Figure 4 shows specifically how patients’ compliance appears to vary over time when applying each of the criteria. There are several important observations from this figure. The first is that compliance under the >0 steps criterion is generally higher than the other criteria following surgery, with a very noticeable difference for the first 20 days of the recovery period. This means that there are many instances in which patients were registering at least some steps over the day, but the total number was often insufficient to be considered compliant on stricter thresholds.
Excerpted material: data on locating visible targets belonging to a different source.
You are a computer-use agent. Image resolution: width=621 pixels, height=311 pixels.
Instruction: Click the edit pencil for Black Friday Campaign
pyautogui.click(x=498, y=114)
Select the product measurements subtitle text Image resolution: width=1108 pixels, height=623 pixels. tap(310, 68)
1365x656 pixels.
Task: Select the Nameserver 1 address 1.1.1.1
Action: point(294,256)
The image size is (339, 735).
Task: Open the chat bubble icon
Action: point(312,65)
Figure 4. Comparison of daily compliance rates for all 5 compliance criteria.
View this figure

The second main observation from Figure 4 is that the >500 steps, ≥10 hours, 3-a-day, and the 3-of-4 window thresholds appear to follow each other reasonably closely over the entire 8-week period. However, these 4 thresholds cause a large drop in calculated compliance after surgery, and then show a gradual increase over time. The implication of this is that the patient is registering a small number of steps in the days after his/her surgery, but those steps are not sufficient to be considered compliant under stricter activity thresholds.

A final observation is that there is a slight increase in compliance at the point of surgery under the >0 steps criterion. This likely indicates fewer cases of participants forgetting to wear the Fitbit, and could be caused by hospital staff reminding participants to wear the device, or by the fact that TKA may make the idea of monitoring physical activity more salient. Alternatively, surgery presents a change to routine and thus there may be fewer daily activities that are distracting from wearing the tracker.

Taken together, Figures 3 and 4 illustrate the plausible impact of temporary impairment on participants’ compliance under different criteria. Many days appear to be considered as valid under the most lenient criterion (>0 steps) but would be discarded under the other measures.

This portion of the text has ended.